> **EXERCISE AIM**: Begin at the line below that contains "How do I perform: Open the search" and write out every line from there to the end of the entries, exactly.
┌─ DATASET CONTENT
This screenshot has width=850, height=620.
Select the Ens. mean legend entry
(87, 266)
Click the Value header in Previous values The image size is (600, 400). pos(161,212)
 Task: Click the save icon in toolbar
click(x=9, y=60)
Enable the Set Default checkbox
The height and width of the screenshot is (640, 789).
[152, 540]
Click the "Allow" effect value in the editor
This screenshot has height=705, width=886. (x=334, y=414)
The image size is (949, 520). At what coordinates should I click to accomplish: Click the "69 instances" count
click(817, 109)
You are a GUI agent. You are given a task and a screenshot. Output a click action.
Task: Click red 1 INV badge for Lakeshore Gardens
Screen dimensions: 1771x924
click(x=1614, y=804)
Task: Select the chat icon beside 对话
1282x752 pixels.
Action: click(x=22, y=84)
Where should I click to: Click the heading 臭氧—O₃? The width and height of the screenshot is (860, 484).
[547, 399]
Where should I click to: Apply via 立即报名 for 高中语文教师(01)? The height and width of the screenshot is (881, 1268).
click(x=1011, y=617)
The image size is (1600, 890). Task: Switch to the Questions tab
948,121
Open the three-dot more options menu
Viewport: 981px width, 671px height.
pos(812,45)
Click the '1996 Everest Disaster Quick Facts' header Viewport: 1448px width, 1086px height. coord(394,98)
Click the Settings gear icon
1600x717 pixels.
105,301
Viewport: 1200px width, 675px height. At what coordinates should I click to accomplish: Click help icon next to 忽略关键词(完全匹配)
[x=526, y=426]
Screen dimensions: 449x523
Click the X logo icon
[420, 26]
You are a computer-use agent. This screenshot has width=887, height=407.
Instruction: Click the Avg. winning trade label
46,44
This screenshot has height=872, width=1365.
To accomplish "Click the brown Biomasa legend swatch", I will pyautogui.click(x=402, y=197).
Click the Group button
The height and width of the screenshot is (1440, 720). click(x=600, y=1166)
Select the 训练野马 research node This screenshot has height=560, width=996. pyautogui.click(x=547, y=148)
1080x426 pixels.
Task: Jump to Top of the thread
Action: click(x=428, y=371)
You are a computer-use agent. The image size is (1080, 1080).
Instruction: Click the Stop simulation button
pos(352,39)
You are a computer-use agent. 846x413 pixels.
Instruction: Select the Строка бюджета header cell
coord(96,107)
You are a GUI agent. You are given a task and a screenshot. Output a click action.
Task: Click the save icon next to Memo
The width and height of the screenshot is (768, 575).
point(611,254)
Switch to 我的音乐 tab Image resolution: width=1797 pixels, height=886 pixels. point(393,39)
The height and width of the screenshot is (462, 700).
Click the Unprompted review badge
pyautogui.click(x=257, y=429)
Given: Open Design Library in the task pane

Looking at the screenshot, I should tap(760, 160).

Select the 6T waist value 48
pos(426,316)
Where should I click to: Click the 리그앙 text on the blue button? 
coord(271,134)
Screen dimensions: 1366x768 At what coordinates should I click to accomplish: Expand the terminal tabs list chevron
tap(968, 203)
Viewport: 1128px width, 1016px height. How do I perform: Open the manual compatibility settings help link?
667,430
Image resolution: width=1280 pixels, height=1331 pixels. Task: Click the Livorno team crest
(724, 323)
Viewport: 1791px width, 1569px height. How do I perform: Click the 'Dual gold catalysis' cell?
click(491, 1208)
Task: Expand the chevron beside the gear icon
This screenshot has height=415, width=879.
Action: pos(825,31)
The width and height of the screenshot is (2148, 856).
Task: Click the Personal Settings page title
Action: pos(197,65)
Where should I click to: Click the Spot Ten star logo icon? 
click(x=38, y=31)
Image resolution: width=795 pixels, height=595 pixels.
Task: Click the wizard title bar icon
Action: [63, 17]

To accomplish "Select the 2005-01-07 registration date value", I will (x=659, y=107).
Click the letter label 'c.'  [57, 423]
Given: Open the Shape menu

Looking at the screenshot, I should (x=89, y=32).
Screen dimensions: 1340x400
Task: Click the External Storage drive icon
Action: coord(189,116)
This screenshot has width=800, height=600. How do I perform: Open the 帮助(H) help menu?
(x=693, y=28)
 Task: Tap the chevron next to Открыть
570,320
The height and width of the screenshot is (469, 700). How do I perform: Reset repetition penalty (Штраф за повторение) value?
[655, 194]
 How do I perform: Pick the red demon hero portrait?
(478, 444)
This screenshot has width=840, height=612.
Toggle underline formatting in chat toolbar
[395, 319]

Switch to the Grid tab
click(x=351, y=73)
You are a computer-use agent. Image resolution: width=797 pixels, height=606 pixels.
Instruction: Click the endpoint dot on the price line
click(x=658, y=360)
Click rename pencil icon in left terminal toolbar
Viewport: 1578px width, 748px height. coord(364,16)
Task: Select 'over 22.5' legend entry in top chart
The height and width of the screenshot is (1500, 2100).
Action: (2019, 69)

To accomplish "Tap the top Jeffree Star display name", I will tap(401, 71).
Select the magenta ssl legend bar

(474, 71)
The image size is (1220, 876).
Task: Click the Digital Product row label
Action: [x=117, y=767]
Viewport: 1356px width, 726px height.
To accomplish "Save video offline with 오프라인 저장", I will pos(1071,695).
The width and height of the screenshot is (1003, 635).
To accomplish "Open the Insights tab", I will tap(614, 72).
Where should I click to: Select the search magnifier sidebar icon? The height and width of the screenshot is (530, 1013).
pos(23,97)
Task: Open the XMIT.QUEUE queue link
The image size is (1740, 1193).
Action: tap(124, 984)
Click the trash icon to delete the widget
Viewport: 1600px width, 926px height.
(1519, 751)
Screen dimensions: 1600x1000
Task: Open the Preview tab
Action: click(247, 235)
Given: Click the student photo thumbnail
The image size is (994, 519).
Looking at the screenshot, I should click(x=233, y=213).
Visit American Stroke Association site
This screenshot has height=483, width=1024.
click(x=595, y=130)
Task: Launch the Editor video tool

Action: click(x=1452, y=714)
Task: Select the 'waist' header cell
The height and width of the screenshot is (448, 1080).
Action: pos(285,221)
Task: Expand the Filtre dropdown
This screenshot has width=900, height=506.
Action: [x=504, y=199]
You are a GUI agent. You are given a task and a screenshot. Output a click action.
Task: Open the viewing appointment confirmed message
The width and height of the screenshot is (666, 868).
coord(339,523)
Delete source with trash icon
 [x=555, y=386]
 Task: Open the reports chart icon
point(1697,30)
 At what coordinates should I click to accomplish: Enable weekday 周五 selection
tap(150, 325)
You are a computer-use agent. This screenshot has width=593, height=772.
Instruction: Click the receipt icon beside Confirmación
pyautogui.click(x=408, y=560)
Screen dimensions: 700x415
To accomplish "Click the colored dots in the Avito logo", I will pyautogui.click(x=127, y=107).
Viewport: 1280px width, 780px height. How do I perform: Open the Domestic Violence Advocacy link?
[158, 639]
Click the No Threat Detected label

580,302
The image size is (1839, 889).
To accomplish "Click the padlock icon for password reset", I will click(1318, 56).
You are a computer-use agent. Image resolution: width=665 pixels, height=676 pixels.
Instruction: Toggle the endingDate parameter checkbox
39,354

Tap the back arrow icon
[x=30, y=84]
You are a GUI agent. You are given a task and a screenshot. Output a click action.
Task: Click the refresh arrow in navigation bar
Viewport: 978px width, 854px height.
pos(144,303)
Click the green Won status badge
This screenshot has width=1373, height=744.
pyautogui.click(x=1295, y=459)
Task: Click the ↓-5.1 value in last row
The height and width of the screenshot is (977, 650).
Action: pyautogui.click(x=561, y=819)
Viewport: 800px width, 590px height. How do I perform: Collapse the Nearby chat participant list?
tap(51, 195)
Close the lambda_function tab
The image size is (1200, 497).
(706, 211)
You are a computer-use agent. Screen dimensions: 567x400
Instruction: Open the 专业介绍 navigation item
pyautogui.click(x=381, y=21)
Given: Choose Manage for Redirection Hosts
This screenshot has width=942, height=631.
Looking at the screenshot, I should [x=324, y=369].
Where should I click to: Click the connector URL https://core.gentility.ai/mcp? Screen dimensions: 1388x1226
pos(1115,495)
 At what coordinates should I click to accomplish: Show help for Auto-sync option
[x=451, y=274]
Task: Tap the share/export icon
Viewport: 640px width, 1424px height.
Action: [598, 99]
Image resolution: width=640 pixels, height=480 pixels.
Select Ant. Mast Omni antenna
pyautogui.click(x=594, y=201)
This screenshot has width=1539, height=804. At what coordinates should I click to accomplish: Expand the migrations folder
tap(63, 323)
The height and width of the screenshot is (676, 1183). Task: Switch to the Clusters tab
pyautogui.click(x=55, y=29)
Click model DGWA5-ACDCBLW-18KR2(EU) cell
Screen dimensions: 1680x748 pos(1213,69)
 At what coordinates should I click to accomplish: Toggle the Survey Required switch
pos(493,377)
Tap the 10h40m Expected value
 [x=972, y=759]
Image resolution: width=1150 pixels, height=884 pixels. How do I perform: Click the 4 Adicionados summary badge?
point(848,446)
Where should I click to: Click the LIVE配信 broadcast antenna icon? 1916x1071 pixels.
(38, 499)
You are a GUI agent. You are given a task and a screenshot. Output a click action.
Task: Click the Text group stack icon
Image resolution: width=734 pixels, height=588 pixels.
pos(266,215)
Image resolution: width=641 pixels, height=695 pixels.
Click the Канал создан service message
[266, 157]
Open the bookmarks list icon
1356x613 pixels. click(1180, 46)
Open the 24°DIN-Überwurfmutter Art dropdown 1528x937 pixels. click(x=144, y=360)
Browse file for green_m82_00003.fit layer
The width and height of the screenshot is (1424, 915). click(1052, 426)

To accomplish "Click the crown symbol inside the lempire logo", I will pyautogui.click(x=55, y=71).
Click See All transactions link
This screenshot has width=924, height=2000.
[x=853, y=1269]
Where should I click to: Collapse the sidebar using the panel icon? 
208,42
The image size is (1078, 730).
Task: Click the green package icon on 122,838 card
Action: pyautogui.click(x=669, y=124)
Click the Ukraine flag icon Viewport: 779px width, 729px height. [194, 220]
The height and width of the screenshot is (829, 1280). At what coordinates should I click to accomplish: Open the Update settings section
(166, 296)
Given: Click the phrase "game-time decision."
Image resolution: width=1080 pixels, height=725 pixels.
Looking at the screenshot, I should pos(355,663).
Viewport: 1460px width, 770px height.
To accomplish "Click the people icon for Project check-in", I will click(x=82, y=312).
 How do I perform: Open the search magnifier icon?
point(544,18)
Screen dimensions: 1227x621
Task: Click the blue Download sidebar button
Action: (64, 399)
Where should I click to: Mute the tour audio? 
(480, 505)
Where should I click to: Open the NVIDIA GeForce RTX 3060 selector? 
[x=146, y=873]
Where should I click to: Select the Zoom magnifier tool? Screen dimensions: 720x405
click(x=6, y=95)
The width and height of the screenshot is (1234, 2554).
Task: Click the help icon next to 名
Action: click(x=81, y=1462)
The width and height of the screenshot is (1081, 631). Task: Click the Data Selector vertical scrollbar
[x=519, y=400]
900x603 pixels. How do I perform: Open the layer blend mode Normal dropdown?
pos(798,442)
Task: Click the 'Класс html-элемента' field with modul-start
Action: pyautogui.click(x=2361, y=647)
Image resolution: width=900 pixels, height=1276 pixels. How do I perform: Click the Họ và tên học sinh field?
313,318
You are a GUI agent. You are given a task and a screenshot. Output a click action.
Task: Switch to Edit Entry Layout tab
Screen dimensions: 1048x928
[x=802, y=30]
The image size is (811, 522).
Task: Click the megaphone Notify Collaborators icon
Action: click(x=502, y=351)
└─
> **TASK RESULT**:
 How do I perform: Open the search magnifier icon?
point(544,18)
Screen dimensions: 1227x621
Task: Click the blue Download sidebar button
Action: (64, 399)
Where should I click to: Mute the tour audio? 
(480, 505)
Where should I click to: Open the NVIDIA GeForce RTX 3060 selector? 
[x=146, y=873]
Where should I click to: Select the Zoom magnifier tool? Screen dimensions: 720x405
click(x=6, y=95)
The width and height of the screenshot is (1234, 2554).
Task: Click the help icon next to 名
Action: click(x=81, y=1462)
The width and height of the screenshot is (1081, 631). Task: Click the Data Selector vertical scrollbar
[x=519, y=400]
900x603 pixels. How do I perform: Open the layer blend mode Normal dropdown?
pos(798,442)
Task: Click the 'Класс html-элемента' field with modul-start
Action: pyautogui.click(x=2361, y=647)
Image resolution: width=900 pixels, height=1276 pixels. How do I perform: Click the Họ và tên học sinh field?
313,318
You are a GUI agent. You are given a task and a screenshot. Output a click action.
Task: Switch to Edit Entry Layout tab
Screen dimensions: 1048x928
[x=802, y=30]
The image size is (811, 522).
Task: Click the megaphone Notify Collaborators icon
Action: click(x=502, y=351)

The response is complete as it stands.